- **OBJECTIF DE L'EXERCICE**: Selon la chronique ci-dessous, pourquoi le nouveau recueil de Iocasta Huppen est-il « en léger décalage avec la tradition » ? Expliquez-le en une ou deux phrases, s'il vous plaît.

*** EXTRAIT DU DOCUMENT ***

IOCASTA HUPPEN, HAIKUS D’ENTRE-SAISONS – (Editions Stellamaris, France, 2021 – 92 pages).

Une chronique de Arnaud Delcorte

IOCASTA HUPPEN, HAIKUS D’ENTRE-SAISONS – (Editions Stellamaris, France, 2021 – 92 pages).

Iocasta Huppen nous offre un septième recueil de poésie. On la sait connaisseuse et autrice chevronnée de poèmes d’inspiration japonaise et en particulier de haïku, dont elle anime notamment des ateliers d’écriture. Huppen est aussi l’initiatrice du KukaÏ de Bruxelles (rassemblement de haïjins, c-à-d d’auteurs de haïkus). Et c’est bien de haïku qu’il s’agit dans ce nouvel opus, mais, en léger décalage avec la tradition, la règle classique étant que le tercet japonais comporte un mot désignant la saison, Huppen nous propose une série de haïkus d’entre-saisons, teintés de cette hésitation supplémentaire de l’entre-deux.

*** LES DONNÉES ***

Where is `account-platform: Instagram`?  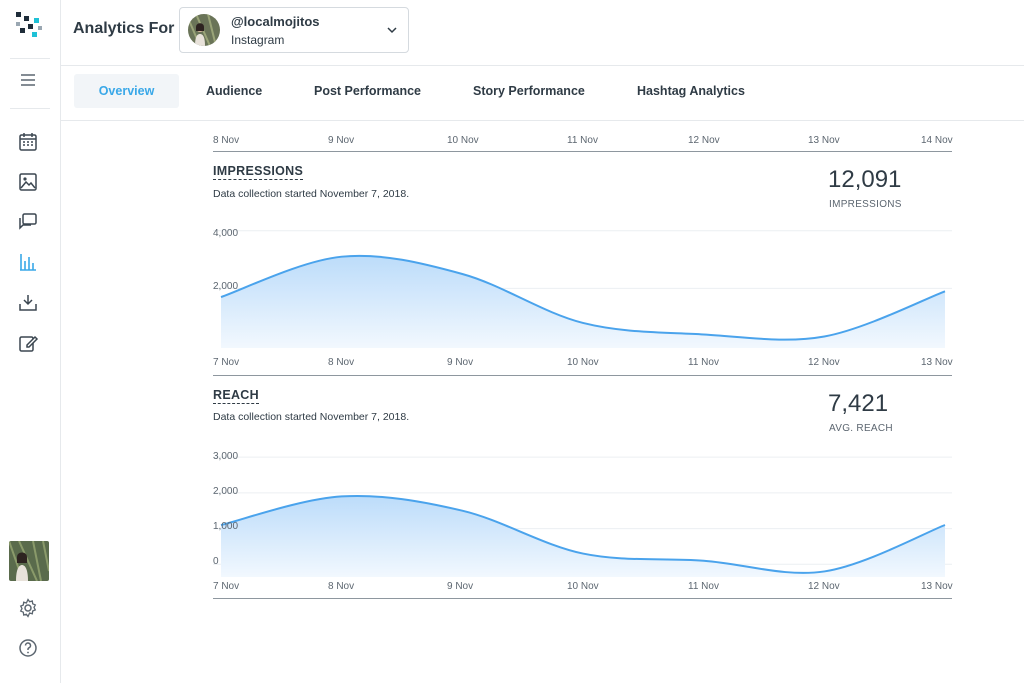 account-platform: Instagram is located at coordinates (258, 40). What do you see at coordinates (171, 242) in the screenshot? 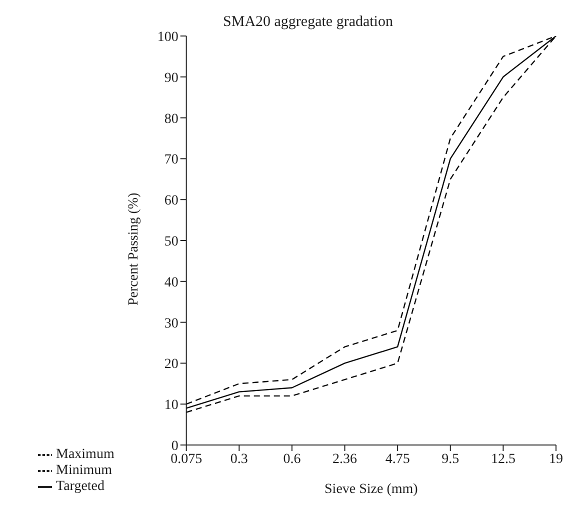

***

- **CORRIGÉ DE L'EXERCICE**: La règle classique veut que le tercet japonais comporte un mot désignant la saison. Or Huppen propose des haïkus d'entre-saisons, teintés de l'hésitation supplémentaire de l'entre-deux.